>> BEGIN PAGE TEXT
Skip to main content

Samplitude (s8e) is a statistical distributions command line tool

Project description

samplitude

CLI generation and plotting of random variables:

$ samplitude "sin(0.31415) | sample(6) | round | cli"
0.0
0.309
0.588
0.809
0.951
1.0

The word samplitude is a portmanteau of sample and amplitude. This project also started as an étude, hence should be pronounced sampl-étude.

samplitude is a chain starting with a generator, followed by zero or more filters, followed by a consumer. Most generators are infinite (with the exception of range and lists and possibly stdin). Some of the filters can turn infinite generators into finite generators (like sample and gobble), and some filters can turn finite generators into infinite generators, such as choice.

Consumers are filters that necessarily flush the input; list, cli, tojson, unique, and the plotting tools, hist, scatter and line are examples of consumers. The list consumer is a Jinja2 built-in, and other Jinja2 consumers are sum, min, and max:

samplitude "sin(0.31415) | sample(5) | round | max | cli"
0.951

For simplicity, s8e is an alias for samplitude.

Generators

In addition to the standard range function, we support infinite generators

  • exponential(lambd): lambd is 1.0 divided by the desired mean.
  • uniform(a, b): Get a random number in the range [a, b) or [a, b] depending on rounding.
  • gauss(mu, sigma): mu is the mean, and sigma is the standard deviation.
  • normal(mu, sigma): as above
  • lognormal(mu, sigma): as above
  • triangular(low, high): Continuous distribution bounded by given lower and upper limits, and having a given mode value in-between.
  • beta(alpha, beta): Conditions on the parameters are alpha > 0 and beta > 0. Returned values range between 0 and 1.
  • gamma(alpha, beta): as above
  • weibull(alpha, beta): alpha is the scale parameter and beta is the shape parameter.
  • pareto(alpha): Pareto distribution. alpha is the shape parameter.
  • vonmises(mu, kappa): mu is the mean angle, expressed in radians between 0 and 2*pi, and kappa is the concentration parameter, which must be greater than or equal to zero. If kappa is equal to zero, this distribution reduces to a uniform random angle over the range 0 to 2*pi.

We have a special infinite generator (filter) that works on finite generators:

  • choice,

whose behaviour is explained below.

For input from files, either use words with a specified environment variable DICTIONARY, or pipe through

  • stdin()

which reads from stdin.

If the file is a csv file, there is a csv generator that reads a csv file with Pandas and outputs the first column (if nothing else is specified). Specify the column with either an integer index or a column name:

>>> s8e "csv('iris.csv', 'virginica') | counter | cli"
0 50
1 50
2 50

Finally, we have combinations and permutations that are inherited from itertools and behave exactly like those.

s8e "'ABC' | permutations | cli"

However, the output of this is rather non-UNIXy, with the abstractions leaking through:

s8e "'HT' | permutations | cli"
>> END PAGE TEXT
- **ACTIONS TO TAKE**
**A.** Please echo the passage of the samplitude page starting at "Consumers are filters" and ending at "depending on rounding.".
**B.** Decide whether each statement agrees with the samplitude page. Answer yes or no for each, and quote the words from the page that settle it.
(i) Range is an exception to the rule that most generators are infinite.
(ii) The csv generator reads a csv file with NumPy.
(iii) s8e is an alias for samplitude.
**C.** Write the next part of the samplitude page, picking up after its last line.
>> BEGIN DATASET EXCERPTS
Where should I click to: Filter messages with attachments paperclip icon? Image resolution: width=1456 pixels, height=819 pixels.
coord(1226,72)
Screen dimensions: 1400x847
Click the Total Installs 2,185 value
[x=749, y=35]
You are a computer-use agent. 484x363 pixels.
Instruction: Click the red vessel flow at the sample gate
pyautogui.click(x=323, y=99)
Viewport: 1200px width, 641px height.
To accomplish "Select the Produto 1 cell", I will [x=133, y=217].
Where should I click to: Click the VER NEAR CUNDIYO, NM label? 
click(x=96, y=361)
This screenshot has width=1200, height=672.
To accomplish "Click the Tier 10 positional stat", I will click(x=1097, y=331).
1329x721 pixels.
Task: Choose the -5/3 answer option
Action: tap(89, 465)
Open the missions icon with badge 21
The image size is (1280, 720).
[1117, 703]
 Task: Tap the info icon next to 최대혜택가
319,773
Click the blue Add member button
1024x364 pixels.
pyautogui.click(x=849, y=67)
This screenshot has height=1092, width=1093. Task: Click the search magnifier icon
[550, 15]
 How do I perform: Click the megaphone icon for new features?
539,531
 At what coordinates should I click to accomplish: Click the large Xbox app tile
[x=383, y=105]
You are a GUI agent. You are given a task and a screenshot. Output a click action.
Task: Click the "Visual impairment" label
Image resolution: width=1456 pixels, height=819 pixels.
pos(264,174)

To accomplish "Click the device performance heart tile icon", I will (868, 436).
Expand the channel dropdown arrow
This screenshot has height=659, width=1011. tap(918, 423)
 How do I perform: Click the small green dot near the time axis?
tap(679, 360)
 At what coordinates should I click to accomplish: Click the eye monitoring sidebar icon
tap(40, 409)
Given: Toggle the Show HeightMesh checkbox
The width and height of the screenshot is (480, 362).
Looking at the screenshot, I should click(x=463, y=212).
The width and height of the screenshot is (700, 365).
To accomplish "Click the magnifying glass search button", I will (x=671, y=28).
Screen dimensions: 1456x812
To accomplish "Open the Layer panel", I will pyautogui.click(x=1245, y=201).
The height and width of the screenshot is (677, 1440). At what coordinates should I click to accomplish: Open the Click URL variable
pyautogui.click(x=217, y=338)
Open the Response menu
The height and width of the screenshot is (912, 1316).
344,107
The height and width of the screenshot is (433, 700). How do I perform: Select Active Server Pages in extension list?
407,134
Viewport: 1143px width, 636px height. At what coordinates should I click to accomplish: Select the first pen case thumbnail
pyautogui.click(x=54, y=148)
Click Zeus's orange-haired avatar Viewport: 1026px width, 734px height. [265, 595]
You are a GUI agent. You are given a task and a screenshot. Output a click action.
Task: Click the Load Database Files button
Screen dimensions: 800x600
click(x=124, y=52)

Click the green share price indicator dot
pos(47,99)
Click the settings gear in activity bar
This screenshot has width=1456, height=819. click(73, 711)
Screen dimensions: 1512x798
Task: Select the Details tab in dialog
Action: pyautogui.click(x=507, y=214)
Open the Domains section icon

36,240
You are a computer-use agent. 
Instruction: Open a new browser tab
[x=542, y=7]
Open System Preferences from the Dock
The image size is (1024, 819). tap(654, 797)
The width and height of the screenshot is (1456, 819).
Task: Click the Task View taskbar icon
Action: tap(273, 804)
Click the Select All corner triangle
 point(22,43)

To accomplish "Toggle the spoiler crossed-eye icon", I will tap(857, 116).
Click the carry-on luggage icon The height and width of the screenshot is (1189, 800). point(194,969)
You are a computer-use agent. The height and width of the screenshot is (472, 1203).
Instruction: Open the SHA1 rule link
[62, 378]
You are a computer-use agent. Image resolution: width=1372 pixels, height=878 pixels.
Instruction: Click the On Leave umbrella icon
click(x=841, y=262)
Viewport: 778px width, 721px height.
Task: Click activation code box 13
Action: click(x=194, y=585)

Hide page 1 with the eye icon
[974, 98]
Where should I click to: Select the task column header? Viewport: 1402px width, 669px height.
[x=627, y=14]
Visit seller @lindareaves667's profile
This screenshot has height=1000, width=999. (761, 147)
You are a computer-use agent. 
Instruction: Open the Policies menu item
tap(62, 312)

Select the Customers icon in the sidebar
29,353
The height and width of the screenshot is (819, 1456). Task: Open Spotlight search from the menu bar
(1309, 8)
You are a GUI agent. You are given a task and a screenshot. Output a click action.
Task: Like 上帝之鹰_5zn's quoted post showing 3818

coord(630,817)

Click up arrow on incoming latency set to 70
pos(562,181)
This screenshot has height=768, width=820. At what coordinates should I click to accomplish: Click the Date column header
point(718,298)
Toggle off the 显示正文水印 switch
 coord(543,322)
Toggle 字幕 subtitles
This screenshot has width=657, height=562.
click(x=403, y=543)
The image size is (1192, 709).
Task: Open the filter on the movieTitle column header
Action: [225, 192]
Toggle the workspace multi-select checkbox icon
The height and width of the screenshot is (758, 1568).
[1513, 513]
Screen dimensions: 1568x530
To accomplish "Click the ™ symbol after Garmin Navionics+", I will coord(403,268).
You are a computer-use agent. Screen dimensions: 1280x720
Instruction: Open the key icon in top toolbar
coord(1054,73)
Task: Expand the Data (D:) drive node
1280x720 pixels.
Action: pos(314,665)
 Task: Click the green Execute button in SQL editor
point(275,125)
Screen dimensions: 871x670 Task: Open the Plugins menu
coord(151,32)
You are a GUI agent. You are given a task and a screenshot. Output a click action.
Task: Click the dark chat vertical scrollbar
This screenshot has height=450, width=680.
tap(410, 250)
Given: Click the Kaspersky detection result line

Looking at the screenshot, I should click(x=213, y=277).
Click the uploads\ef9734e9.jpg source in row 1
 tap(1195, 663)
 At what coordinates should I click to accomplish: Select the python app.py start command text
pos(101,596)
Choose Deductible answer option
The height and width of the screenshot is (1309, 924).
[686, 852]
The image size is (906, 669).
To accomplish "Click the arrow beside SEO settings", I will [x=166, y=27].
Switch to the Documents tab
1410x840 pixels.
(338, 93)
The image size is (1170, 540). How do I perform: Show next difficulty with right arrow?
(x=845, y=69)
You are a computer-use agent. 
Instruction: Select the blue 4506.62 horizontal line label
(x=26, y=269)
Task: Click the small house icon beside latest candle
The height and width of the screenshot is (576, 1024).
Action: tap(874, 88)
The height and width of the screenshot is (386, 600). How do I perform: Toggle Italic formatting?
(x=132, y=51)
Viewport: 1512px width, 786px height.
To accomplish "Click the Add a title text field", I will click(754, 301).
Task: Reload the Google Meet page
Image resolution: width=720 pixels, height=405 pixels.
>> END DATASET EXCERPTS
- **ANSWERS BELOW**
**A.**
Consumers are filters that necessarily flush the input; list, cli, tojson, unique, and the plotting tools, hist, scatter and line are examples of consumers. The list consumer is a Jinja2 built-in, and other Jinja2 consumers are sum, min, and max:

samplitude "sin(0.31415) | sample(5) | round | max | cli"
0.951

For simplicity, s8e is an alias for samplitude.

Generators

In addition to the standard range function, we support infinite generators

  • exponential(lambd): lambd is 1.0 divided by the desired mean.
  • uniform(a, b): Get a random number in the range [a, b) or [a, b] depending on rounding.

**B.**
(i) Yes: "Most generators are infinite (with the exception of range and lists and possibly stdin)"
(ii) No: "there is a csv generator that reads a csv file with Pandas"
(iii) Yes: "For simplicity, s8e is an alias for samplitude."

**C.**
('H', 'T')
('T', 'H')

So to get a better output, we can use an elementwise join elt_join:

s8e "'HT' | permutations | elt_join | cli"
H T
T H

which also takes a seperator as argument:

samplitude "'HT' | permutations | elt_join(';') | cli"
H;T
T;H

This is already supported by Jinja's map function (notice the strings around join):

samplitude "'HT' | permutations | map('join', ';') | cli"
H;T
T;H

We can thus count the number of permutations of a set of size 10:

s8e "range(10) | permutations | len"
3628800

The product generator takes two generators and computes a cross-product of these. In addition,

A warning about infinity

All generators are (potentially) infinite generators, and must be sampled with sample(n) before consuming!

Usage and installation

Install with

pip install samplitude

or to get bleeding release,

pip install git+https://github.com/pgdr/samplitude

Examples

This is pure Jinja2:

>>> samplitude "range(5) | list"
[0, 1, 2, 3, 4]

However, to get a more UNIXy output, we use cli instead of list:

>>> s8e "range(5) | cli"
0
1
2
3
4

To limit the output, we use sample(n):

>>> s8e "range(1000) | sample(5) | cli"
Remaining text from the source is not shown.